• _STATED TASK_
Shift every coordinate by adding 89 to each number and repeat all the lines from the one containing "Odrzuć wszystkie (127, 2510)" down to the one containing "[Odrzuć wszystkie] (598, 2206)", both included, requests too. Give back only those lines.

• _DATA SHOWN_
####

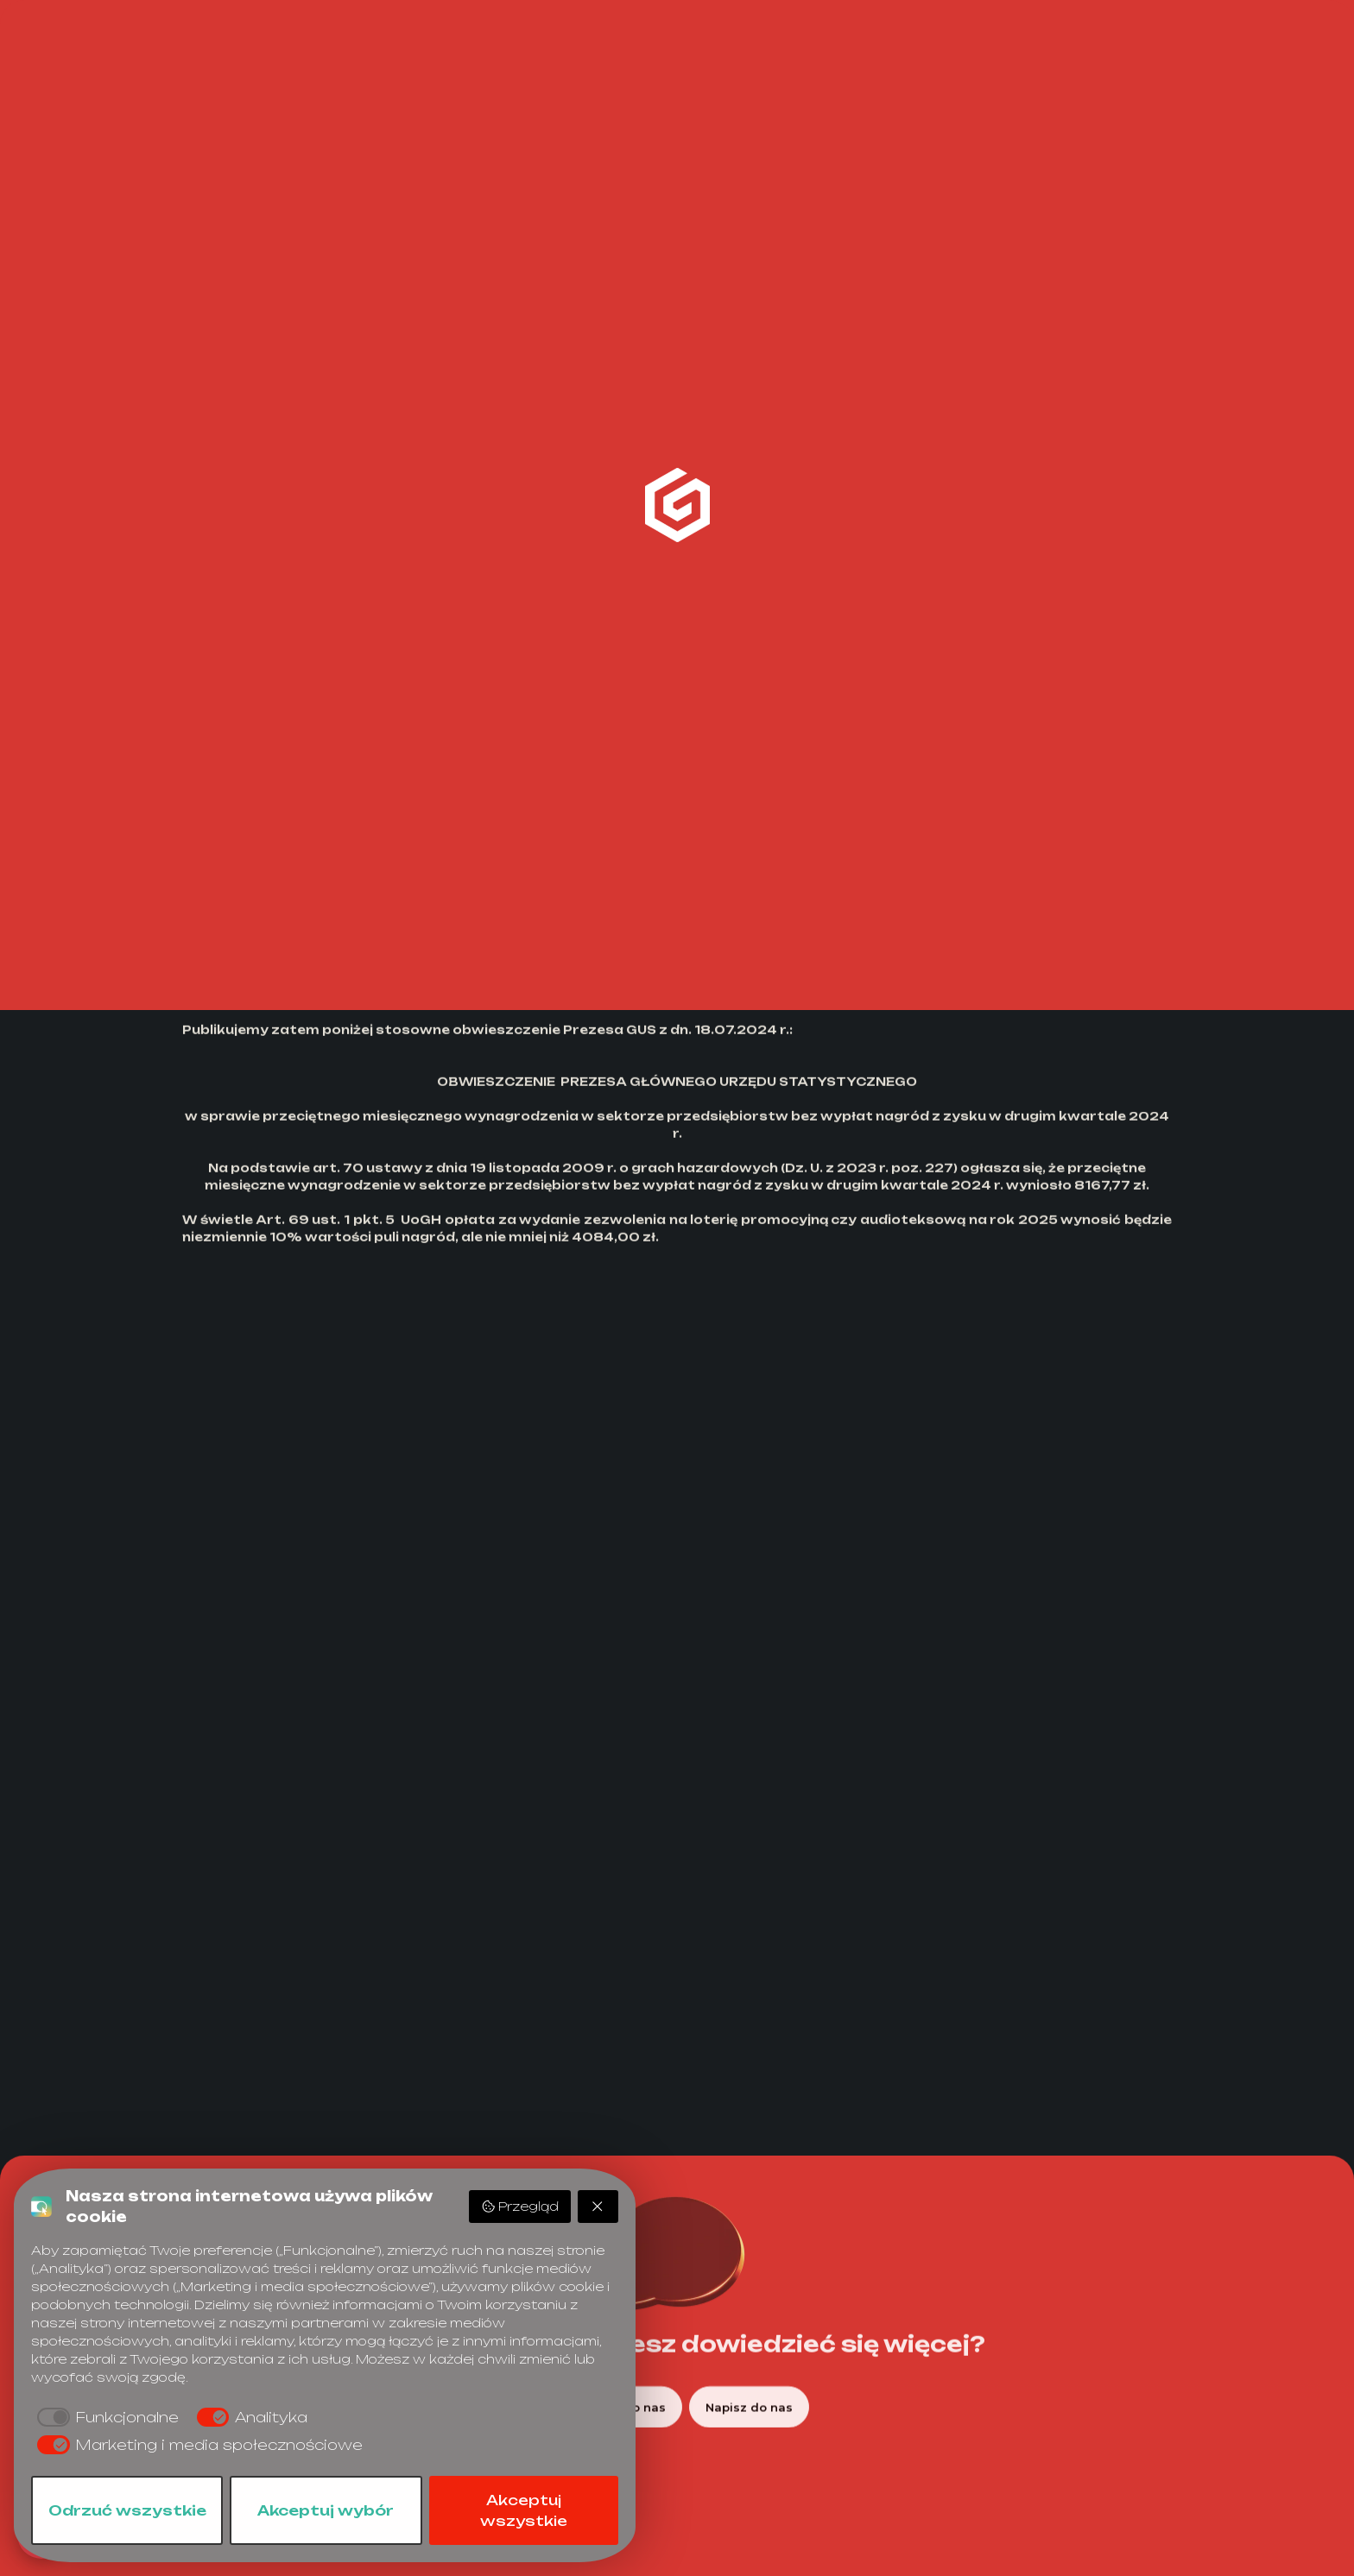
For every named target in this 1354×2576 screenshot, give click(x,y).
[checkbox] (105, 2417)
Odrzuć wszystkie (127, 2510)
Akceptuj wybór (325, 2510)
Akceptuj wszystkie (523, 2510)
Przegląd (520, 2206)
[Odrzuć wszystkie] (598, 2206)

####

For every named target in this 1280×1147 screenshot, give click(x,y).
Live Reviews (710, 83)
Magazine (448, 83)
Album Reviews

####

• _COMPLETED EXERCISE_
Odrzuć wszystkie (216, 2599)
Akceptuj wybór (414, 2599)
Akceptuj wszystkie (612, 2599)
Przegląd (609, 2295)
[Odrzuć wszystkie] (687, 2295)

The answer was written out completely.